Discussing design solutions with Marijn (all photos by Marieke den Ouden

‘There is a way to design for everybody,’ began Vasilis van Gemert in his introduction to this hands-on workshop on Day 1 of WDCD 2018. But here’s the catch – in order to create truly inclusive products, he added, you have to forget the idea that you can make anything that works equally well for everyone. Enter: The Exclusive Design Method, a brainstorming tool for making tailor-made solutions for real people.

Hosted by Communication and Multimedia Design (CMD) Amsterdam, in this session participants were challenged with a deceptively simple task: in small teams, design a user experience for one of three real people sitting in the room.

But how to proceed when knowing that these people each had different, and special needs? How to design a pleasurable web interface for Larissa, who is blind? Can we come up with fun and functional solutions for those of us like Marijn, who is motor impaired? What does good design mean when you are deaf, like Marie? And how can we incorporate these values into our creative practice?


Inventing design solutions suited for Marie, who is deaf

Just add nonsense

In the second part of the workshop, participants broke into groups to tackle these questions, armed with a set of ‘Exclusive Design Principles’: a method which takes the more well-known Inclusive Design approach, and twists it on its head. Here, the tenets change to accommodate a much more focused attitude, where empathy and subjectivity take the lead:

  • Deal with all contexts— becomes — provide a unique experience
  • Be consistent — becomes — be innovative
  • Prioritize content — becomes — prioritise identity
  • Add value— becomes — add nonsense

Over the course of the next hour, ideas flit back and forth across the room, as the participants worked together with Marijn, Larissa and Marie to identify specific problems and opportunities for design interventions. Proposals included smartphone apps to ease communication on public transport, extensions to Google Maps which turns it into a wayfinding service for seeing-eye dogs, and handy toolboxes which support teachers in adapting their classes for people with disabilities.

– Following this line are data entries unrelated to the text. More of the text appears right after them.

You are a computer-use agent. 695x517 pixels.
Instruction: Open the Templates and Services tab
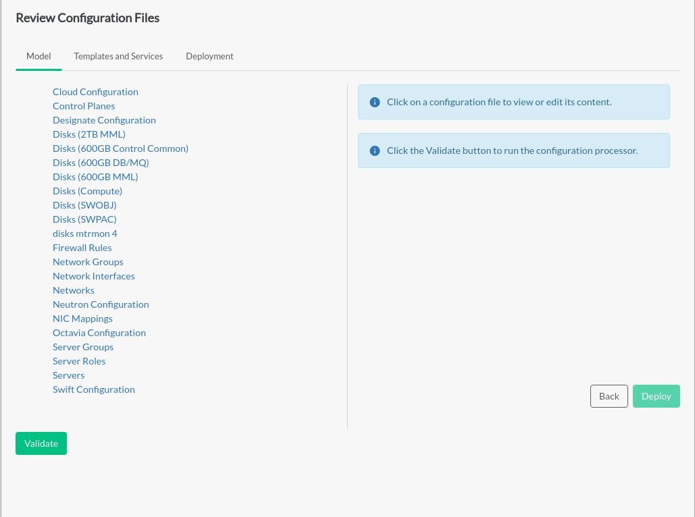coord(118,57)
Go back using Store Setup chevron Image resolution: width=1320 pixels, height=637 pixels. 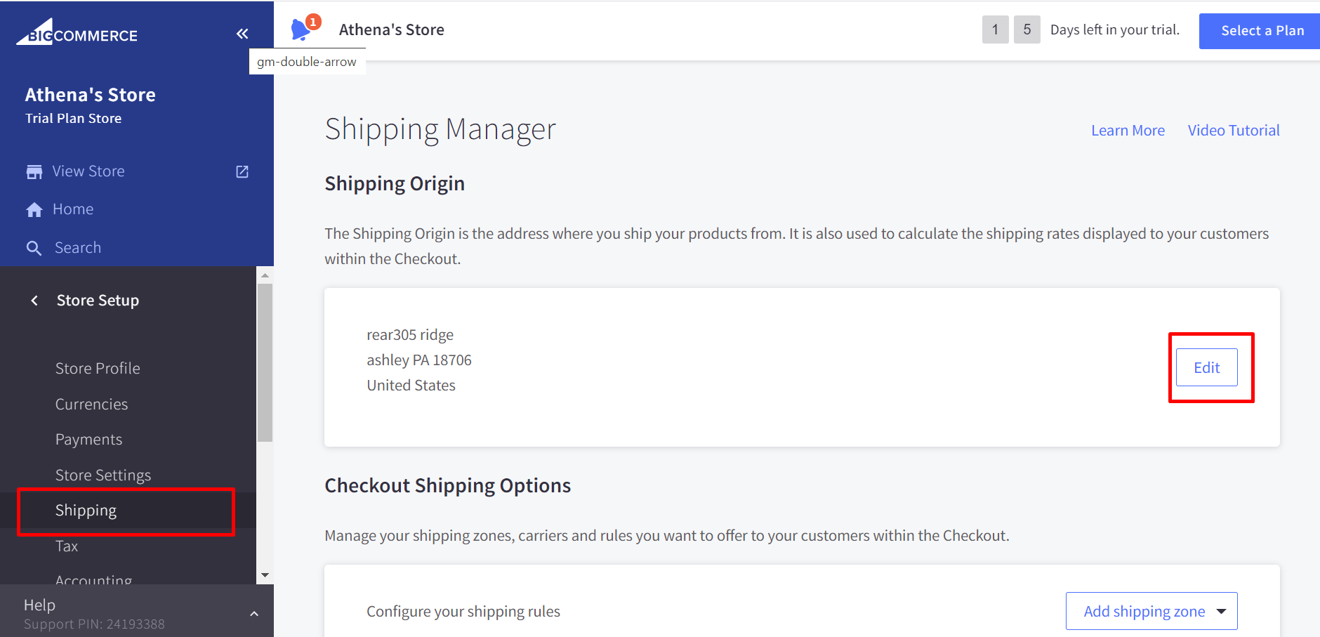pyautogui.click(x=34, y=301)
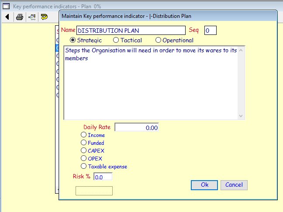Mark the indicator as Funded
This screenshot has height=212, width=283.
pos(84,143)
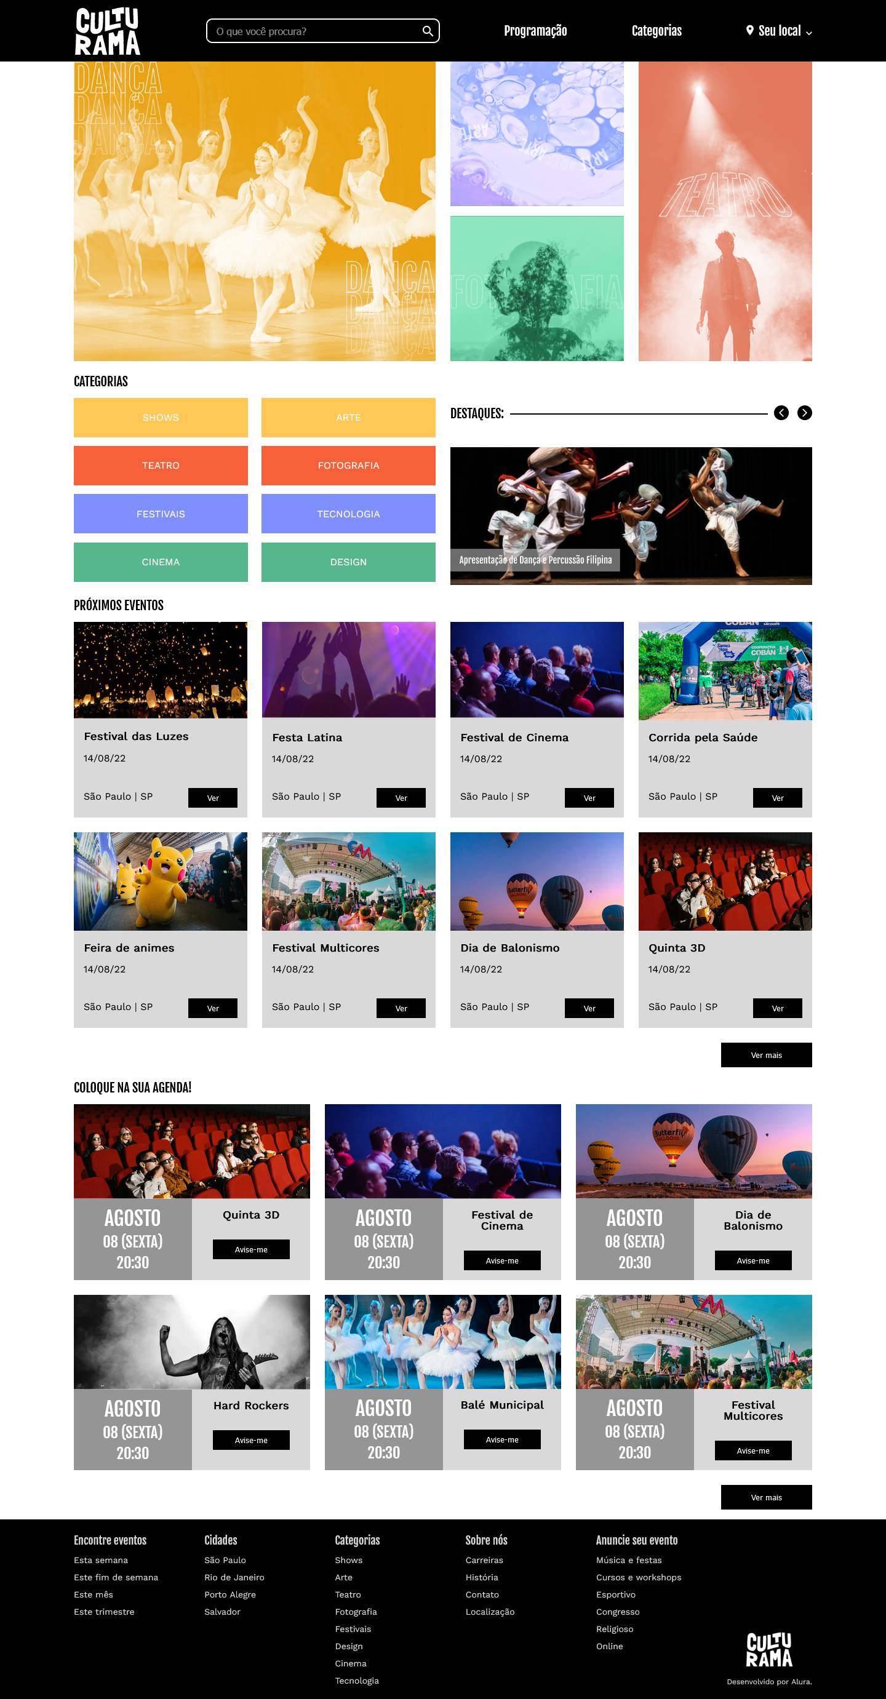The image size is (886, 1699).
Task: Open the Teatro banner image
Action: pyautogui.click(x=725, y=211)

Larissa’s dog takes a rest while the team discusses solutions for her

Global issues, extremely local solutions

True to the Exclusive Design principles, every idea had a surprising aspect of humour and wittiness about them. In closing, moderator Vasilis van Gemert, whose research focuses on accessibility and interaction design, stressed the value of ‘extremely local solutions for innovation’. Sometimes, thinking big means staying close.